The cornerbacks: Even with the MLB dropping into the deep middle, the Tampa-2 has a couple of vulnerable areas. One of these is the sideline behind the corners and outside the safeties. To counter this, the system needs two physical corners capable of re-routing receivers inside, towards the safeties. In addition, they are asked to close quickly on any passes in the short zones and to be very physical playing the run. Because the scheme requires smaller players, it is vulnerable to the run. This can be overcome if the corners play tough on the edge - in a sense, setting the edge - allowing the front seven to collapse inside and concern themselves less with getting outside of off-tackle and end runs.

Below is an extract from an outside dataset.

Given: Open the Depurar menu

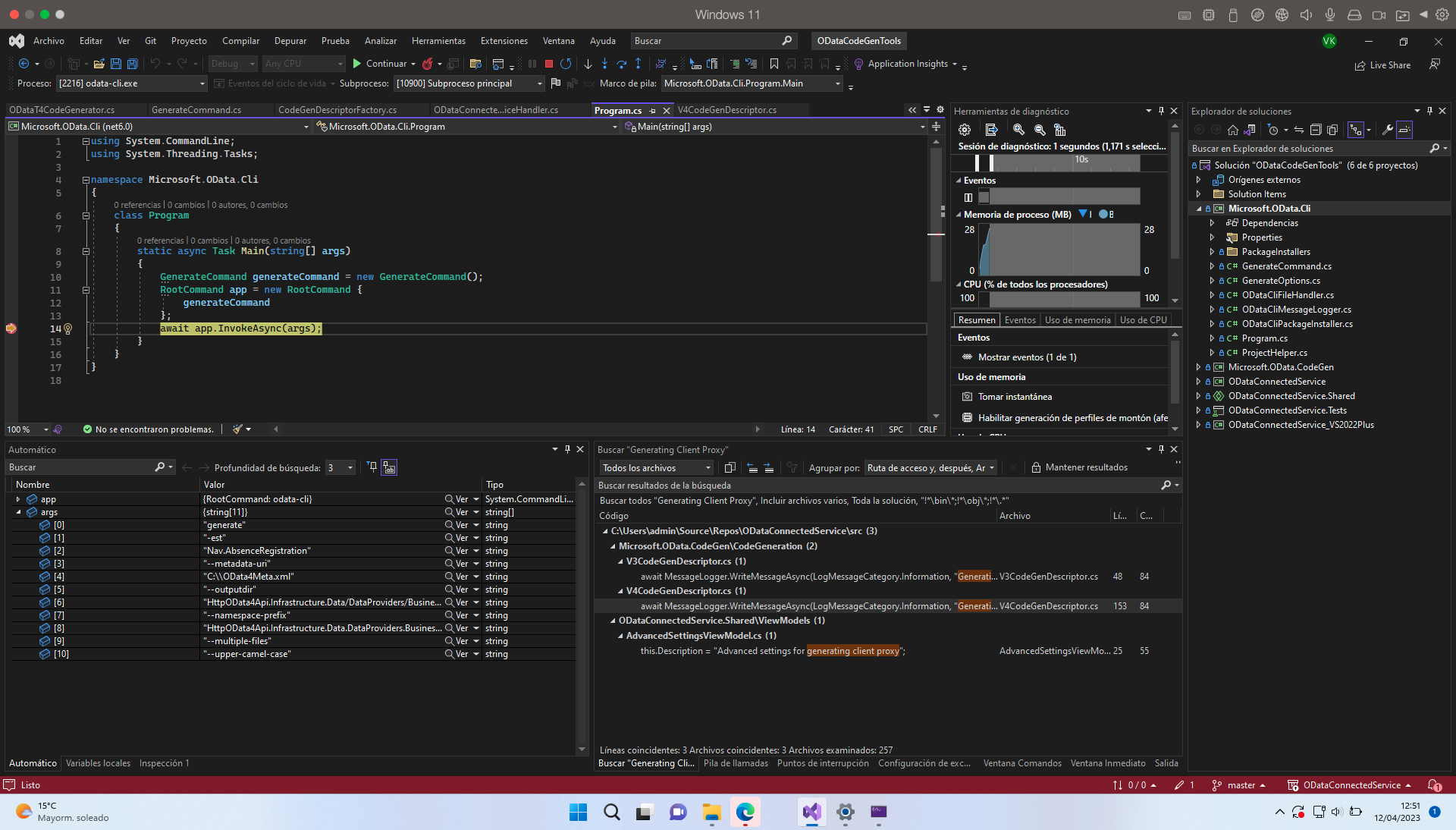Looking at the screenshot, I should click(290, 41).
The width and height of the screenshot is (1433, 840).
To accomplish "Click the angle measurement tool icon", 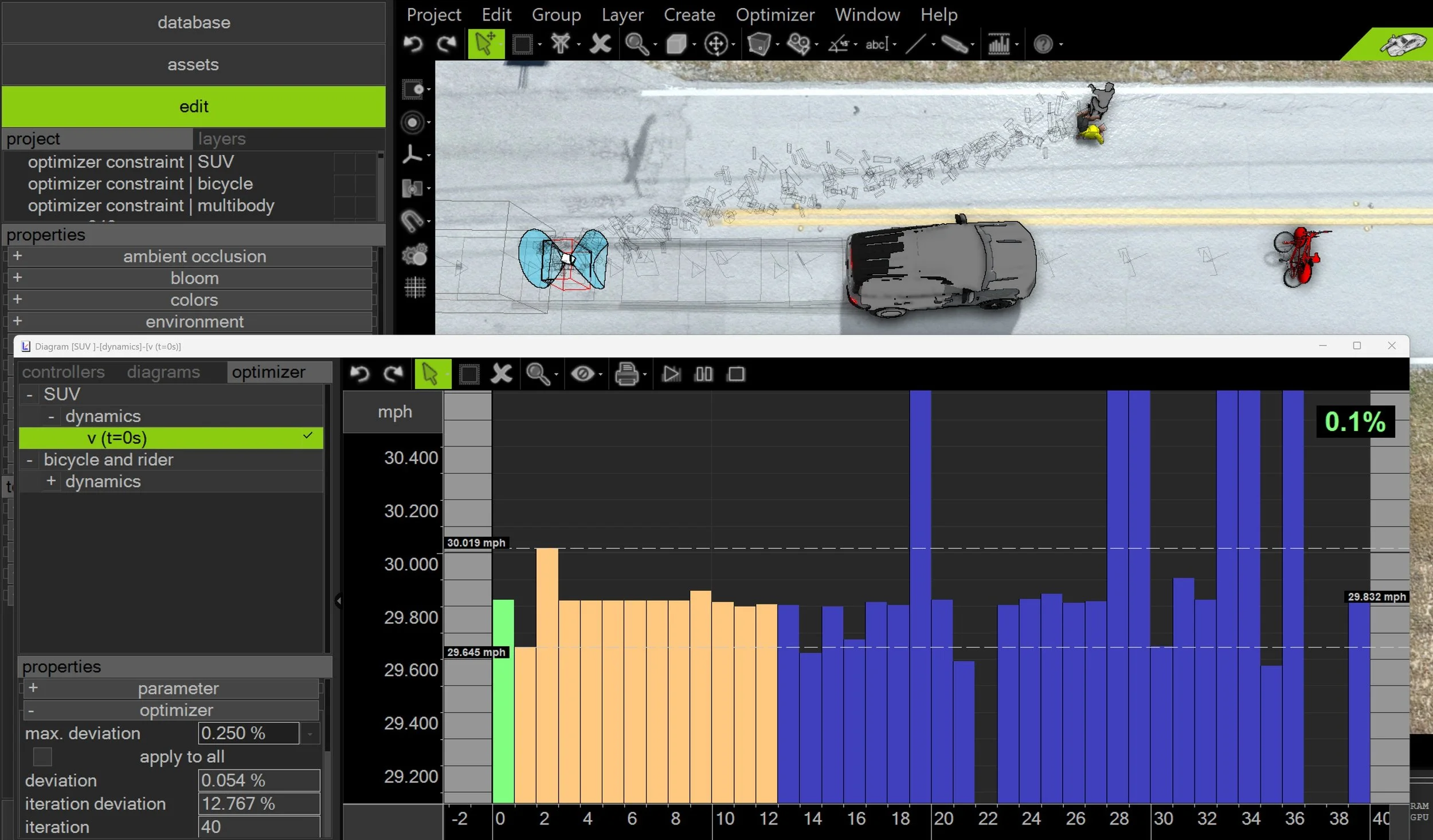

The twitterverse has been filled with moans and groans about the Cowboys "wasting" the 2012 offseason;s beg investment in "cover" corners. But I'd argue that neither Mo Claiborne nor Brandon Carr is a classic cover corner, a la Terrence Newman early in his career. Rather, both are like Newman's running mate in 2005-'07, Anthony Henry: big, rangy physical guys who are capable of re-routing receivers and supporting against the run. In addition, Claiborne has superb ball skills; in this defense, when he's able to keep plays in front of him, I think he'll be more likely to get turnovers than he was with the quarterback to his back.
In fact, I think Carr and Claiborne are such good fits for this kind of system that it wouldn't surprise me if their collective presence on the roster wasn't one of the primary reasons for the philosophical switcheroo.
The safeties: As suggested above, each of the safeties is responsible for a deep half. Each will line up about 15-18 yards deep - more or less on the numbers - and protect against any deep routes. If two vertical routs are run in the safety's zone, he gets deep, keeping equidistant between them, and reacts only on the throw. In short, they must keep everything in front of them, at all costs. In addition, T-2 safeties, like corners, must be physical guys who offer an undersized front seven strong support against the run.
Who on the Dallas roster fits this bill? When I picture Barry Church and Gerald Sensabaugh playing deep halves, I can see it working beautifully and I can also envision nightmare scenarios: bad angles, missed tackles, a lack of deep speed...you get the picture. Given that so much is asked of safeties in this system, it's the safeties currently on Dallas' roster - moreso than the DTs - that give me the most pause.
But hey, its early in the..wait for it...process. I'm sure all of this will become much clearer as we wind our way through free agency and the draft. Until then, I'll be hanging on every word coming out of Valley Ranch.